## [Material to process]
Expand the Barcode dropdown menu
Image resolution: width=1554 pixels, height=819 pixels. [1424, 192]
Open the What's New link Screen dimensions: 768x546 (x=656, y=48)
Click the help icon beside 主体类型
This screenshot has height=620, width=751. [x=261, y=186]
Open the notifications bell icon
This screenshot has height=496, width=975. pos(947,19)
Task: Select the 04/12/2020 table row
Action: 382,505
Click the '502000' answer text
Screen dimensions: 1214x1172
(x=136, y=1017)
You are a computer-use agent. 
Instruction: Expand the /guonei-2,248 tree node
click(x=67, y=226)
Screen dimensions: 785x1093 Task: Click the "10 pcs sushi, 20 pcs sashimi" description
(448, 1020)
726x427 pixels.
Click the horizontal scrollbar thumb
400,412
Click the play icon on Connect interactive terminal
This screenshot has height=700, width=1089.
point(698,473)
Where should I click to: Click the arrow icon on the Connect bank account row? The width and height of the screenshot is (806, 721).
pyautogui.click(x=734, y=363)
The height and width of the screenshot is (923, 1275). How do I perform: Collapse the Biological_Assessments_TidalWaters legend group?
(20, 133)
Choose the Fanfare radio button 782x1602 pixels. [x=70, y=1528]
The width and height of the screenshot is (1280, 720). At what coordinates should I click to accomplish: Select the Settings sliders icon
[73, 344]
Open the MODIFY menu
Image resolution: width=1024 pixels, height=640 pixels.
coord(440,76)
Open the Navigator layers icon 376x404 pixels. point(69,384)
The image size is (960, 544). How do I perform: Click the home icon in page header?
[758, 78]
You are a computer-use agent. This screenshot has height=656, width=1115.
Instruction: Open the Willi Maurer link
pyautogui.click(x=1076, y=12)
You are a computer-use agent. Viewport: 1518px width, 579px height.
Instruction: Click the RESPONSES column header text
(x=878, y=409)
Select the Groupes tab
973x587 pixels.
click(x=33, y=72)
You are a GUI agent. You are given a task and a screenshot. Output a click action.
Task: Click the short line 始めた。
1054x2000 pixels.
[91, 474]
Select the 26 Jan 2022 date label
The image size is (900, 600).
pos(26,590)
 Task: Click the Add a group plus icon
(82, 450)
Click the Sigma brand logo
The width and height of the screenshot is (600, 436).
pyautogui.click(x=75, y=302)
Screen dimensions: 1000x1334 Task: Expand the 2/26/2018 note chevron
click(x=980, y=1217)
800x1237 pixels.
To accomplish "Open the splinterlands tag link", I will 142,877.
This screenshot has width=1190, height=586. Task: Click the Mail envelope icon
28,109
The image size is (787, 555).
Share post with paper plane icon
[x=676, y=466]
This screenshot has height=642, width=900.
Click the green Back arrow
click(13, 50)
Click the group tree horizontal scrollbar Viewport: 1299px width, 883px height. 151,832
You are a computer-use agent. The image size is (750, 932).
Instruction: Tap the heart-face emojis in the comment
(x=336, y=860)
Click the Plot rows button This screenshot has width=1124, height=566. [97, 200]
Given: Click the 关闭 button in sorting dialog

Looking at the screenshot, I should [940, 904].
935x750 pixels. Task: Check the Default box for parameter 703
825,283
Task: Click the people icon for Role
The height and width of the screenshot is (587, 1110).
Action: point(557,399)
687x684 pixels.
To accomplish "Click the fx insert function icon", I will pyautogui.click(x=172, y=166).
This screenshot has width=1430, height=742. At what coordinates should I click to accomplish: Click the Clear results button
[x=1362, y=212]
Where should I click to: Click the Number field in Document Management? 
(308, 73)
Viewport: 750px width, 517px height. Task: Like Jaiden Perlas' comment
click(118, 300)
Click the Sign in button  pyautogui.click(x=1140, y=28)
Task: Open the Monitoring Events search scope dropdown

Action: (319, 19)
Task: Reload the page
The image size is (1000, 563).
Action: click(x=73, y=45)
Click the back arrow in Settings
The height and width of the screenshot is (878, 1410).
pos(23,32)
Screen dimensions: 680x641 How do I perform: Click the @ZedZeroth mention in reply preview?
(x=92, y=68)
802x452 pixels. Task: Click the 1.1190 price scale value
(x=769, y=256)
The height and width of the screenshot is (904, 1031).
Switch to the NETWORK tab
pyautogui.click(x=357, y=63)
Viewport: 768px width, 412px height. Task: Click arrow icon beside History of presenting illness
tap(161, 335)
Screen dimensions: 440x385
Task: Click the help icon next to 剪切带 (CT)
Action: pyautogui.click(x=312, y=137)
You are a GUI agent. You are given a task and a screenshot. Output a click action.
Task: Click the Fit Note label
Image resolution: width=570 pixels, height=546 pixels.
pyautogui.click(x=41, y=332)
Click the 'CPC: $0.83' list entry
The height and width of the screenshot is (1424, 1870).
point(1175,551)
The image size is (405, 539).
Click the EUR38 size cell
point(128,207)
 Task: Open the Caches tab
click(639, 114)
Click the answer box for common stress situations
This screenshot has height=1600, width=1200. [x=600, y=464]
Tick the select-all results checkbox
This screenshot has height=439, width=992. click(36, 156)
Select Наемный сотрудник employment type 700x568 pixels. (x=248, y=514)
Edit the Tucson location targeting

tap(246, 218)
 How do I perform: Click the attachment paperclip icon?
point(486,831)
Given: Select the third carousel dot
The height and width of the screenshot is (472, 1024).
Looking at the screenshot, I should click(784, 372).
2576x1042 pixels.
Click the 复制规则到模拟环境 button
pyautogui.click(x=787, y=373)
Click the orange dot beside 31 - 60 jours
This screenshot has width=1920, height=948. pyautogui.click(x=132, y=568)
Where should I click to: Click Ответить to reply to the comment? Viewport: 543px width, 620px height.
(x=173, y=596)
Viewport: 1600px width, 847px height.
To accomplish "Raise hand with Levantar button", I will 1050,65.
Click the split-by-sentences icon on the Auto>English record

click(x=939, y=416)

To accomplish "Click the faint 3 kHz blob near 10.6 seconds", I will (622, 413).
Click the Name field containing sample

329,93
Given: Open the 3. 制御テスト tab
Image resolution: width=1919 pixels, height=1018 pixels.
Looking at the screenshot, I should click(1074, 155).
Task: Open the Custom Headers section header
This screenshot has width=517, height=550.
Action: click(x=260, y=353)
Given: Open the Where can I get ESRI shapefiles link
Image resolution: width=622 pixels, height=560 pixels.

## [About this task]
Everything from the first line of the records through the line containing "Open the Navigator" is to be set down exactly, while later lines are left out.

## [Reply to the task]
Expand the Barcode dropdown menu
Image resolution: width=1554 pixels, height=819 pixels. [1424, 192]
Open the What's New link Screen dimensions: 768x546 (x=656, y=48)
Click the help icon beside 主体类型
This screenshot has height=620, width=751. [x=261, y=186]
Open the notifications bell icon
This screenshot has height=496, width=975. pos(947,19)
Task: Select the 04/12/2020 table row
Action: 382,505
Click the '502000' answer text
Screen dimensions: 1214x1172
(x=136, y=1017)
You are a computer-use agent. 
Instruction: Expand the /guonei-2,248 tree node
click(x=67, y=226)
Screen dimensions: 785x1093 Task: Click the "10 pcs sushi, 20 pcs sashimi" description
(448, 1020)
726x427 pixels.
Click the horizontal scrollbar thumb
400,412
Click the play icon on Connect interactive terminal
This screenshot has height=700, width=1089.
point(698,473)
Where should I click to: Click the arrow icon on the Connect bank account row? The width and height of the screenshot is (806, 721).
pyautogui.click(x=734, y=363)
The height and width of the screenshot is (923, 1275). How do I perform: Collapse the Biological_Assessments_TidalWaters legend group?
(20, 133)
Choose the Fanfare radio button 782x1602 pixels. [x=70, y=1528]
The width and height of the screenshot is (1280, 720). At what coordinates should I click to accomplish: Select the Settings sliders icon
[73, 344]
Open the MODIFY menu
Image resolution: width=1024 pixels, height=640 pixels.
coord(440,76)
Open the Navigator layers icon 376x404 pixels. point(69,384)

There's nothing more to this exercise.